King cited a presentation by Raleigh's city planner Mitchell Silver that indicated the next generation of homebuyers would want smaller homes closer to where "the action is."
"Most experts are saying the future of our economy is in cities," Silver said, saying that's where the most knowledgeable workers are and where public transportation exists. "As we move into the 21st century, the younger generation will move back into the cities."
"In general the Millenials and Generation Y have different aspirations for the places they want to live. They don't aspire to have home ownership. It's just not something they pursue. They would rather find the cities that offer them those experiences."
And that "experience" is what any city losing its population needs to survive he said, adding that it's more important to create an identity for a city than to simply perform renovations. Silver said the streetscape project is a step in the right direction, noting that city officials will have to decide whether its downtown will be for dining, weekend trips, entertainment or shopping. He also said residential spaces above ground floor commercial locations would need to be implemented.

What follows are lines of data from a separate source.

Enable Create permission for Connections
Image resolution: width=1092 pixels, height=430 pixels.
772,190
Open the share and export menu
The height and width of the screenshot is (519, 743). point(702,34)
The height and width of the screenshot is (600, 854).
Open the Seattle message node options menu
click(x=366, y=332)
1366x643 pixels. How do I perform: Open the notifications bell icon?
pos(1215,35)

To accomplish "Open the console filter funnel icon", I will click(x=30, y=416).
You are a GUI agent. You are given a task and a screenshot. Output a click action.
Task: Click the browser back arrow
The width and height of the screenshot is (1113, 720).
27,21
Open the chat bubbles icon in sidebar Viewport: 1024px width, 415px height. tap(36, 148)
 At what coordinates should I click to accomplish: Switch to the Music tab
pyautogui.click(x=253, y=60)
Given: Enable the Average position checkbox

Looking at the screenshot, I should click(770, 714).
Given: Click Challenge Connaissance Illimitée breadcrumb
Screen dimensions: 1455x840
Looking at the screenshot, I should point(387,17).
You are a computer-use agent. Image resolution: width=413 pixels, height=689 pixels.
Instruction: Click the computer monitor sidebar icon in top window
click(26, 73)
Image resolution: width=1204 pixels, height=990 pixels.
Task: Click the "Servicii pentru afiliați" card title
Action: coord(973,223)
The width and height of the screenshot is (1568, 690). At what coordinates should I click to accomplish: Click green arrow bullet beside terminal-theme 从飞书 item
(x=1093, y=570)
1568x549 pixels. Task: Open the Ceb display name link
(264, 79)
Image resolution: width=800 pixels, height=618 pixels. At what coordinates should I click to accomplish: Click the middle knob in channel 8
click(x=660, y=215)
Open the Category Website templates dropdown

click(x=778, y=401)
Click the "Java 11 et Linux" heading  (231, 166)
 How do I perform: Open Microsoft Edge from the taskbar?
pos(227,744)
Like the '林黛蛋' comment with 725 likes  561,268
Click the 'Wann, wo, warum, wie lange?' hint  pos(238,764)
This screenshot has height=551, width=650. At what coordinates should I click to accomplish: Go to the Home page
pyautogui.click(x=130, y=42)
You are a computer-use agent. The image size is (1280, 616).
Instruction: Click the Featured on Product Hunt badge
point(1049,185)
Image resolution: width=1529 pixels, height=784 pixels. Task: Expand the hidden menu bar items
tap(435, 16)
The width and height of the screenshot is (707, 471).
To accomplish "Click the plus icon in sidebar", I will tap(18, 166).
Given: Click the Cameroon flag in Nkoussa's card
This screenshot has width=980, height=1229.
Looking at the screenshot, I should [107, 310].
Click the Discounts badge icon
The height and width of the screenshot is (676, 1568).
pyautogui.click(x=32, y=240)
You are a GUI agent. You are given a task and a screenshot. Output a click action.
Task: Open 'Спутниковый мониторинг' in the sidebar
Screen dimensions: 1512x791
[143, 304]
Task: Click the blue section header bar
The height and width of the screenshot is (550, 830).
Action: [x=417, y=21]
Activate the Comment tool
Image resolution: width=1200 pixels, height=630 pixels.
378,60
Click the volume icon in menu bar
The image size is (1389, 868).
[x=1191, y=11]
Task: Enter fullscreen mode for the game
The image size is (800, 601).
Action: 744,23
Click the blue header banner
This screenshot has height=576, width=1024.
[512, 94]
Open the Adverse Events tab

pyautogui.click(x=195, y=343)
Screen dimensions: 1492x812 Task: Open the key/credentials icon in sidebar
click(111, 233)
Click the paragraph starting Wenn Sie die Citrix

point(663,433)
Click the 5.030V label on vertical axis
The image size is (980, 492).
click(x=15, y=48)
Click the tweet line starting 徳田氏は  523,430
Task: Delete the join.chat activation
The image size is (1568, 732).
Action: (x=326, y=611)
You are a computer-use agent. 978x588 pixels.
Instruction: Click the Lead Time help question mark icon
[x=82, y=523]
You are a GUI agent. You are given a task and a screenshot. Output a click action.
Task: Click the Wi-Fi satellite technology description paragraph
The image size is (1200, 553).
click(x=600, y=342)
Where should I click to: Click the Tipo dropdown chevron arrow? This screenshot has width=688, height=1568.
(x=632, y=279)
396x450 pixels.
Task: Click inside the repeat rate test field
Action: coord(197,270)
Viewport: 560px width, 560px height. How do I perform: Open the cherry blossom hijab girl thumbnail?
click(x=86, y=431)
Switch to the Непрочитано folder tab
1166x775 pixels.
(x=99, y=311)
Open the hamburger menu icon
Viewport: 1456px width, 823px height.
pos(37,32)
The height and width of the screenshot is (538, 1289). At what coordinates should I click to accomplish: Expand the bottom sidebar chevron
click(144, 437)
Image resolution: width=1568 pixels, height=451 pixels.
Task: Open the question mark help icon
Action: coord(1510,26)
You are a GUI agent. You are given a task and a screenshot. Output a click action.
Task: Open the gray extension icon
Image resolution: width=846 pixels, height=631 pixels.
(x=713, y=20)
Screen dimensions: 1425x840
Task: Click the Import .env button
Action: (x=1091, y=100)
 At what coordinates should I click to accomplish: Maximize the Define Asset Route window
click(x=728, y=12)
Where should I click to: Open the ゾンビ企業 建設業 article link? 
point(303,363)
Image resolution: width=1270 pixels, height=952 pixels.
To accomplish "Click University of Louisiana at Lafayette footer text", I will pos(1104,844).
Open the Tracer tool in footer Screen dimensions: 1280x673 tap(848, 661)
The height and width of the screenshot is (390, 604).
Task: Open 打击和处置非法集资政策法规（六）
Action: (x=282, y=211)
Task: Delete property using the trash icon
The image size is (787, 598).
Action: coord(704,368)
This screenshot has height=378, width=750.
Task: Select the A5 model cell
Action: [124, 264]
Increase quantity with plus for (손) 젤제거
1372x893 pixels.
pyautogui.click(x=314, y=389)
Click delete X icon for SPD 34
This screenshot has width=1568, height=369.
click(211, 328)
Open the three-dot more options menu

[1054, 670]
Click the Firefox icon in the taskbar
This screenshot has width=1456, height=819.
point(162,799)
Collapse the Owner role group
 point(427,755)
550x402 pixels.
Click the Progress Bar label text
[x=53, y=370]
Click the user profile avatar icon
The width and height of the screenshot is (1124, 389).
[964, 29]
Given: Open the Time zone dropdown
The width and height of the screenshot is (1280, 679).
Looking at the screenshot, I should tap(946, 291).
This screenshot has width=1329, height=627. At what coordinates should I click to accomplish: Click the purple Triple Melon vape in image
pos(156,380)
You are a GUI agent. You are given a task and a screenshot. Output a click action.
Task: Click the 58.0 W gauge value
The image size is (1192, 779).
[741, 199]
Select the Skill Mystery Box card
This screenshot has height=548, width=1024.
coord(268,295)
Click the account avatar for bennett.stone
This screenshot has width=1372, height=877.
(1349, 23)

But the true future of Goldsboro, Silver said, lies with the Union Station renovation. If a commuter rail line can be implemented, it would connect the city to major metropolitan cities, making the area a trendy, affordable place for young professionals to live while working in Greensboro or Raleigh. He said the city needs to establish itself as a city with viable living options for younger homebuyers.
"If you could live there and be a half-hour commute to downtown Raleigh, Goldsboro could be one of those cool, smaller cities," he said.
But without the transit connection, the only avenue to growth lies in innovative job creation.
"Without that connection, you have to look at the economy of Goldsboro and how they will create jobs that young people will be attracted to," he said.
And that's because flight back into cities and municipalities will not be a sure thing. Silver said the trend of 20-somethings moving to cities is not universal and will impact the largest cities first. In cities where schools fail and racial and ethnic differences clash, he said, the trend is quite the opposite. Citydwellers in Cincinnati and Pittsburgh are still moving toward more rural surroundings, mostly because of racial issues and poor public school systems. Those reasons, along with taxes and quality of life lackings, are almost always the reasons for a city to lose population because people simply do not want to live somewhere that they do not feel comfortable or safe.
That trend, he said, can't be shaken without serious recalculations about each city's identity, both economically and within its infrastructure.
"Those cities haven't reached that point where their economic engines are such that they attract new jobs and new housing," he said.
As Goldsboro's population ages -- the median age has risen from 34.3 to 36.1 since 2000 -- and moves away from the Wayne County seat, city officials will need to assess where the city is heading in the years to come and confront its demons.
With city government workers, Realtors and school administrators concerned about race relations, housing, infrastructure and school performance, and trends on a national scale showing those issues are exactly what lead to citizens' flight toward rural areas, it's difficult to pinpoint exactly what approach is needed for Goldsboro's growth. What is certain, however, is that the changes made in the next decade should be eyed carefully as the city approaches the 2020 census, as statistics will show whether the city has righted the ship or continued its shrinking trends.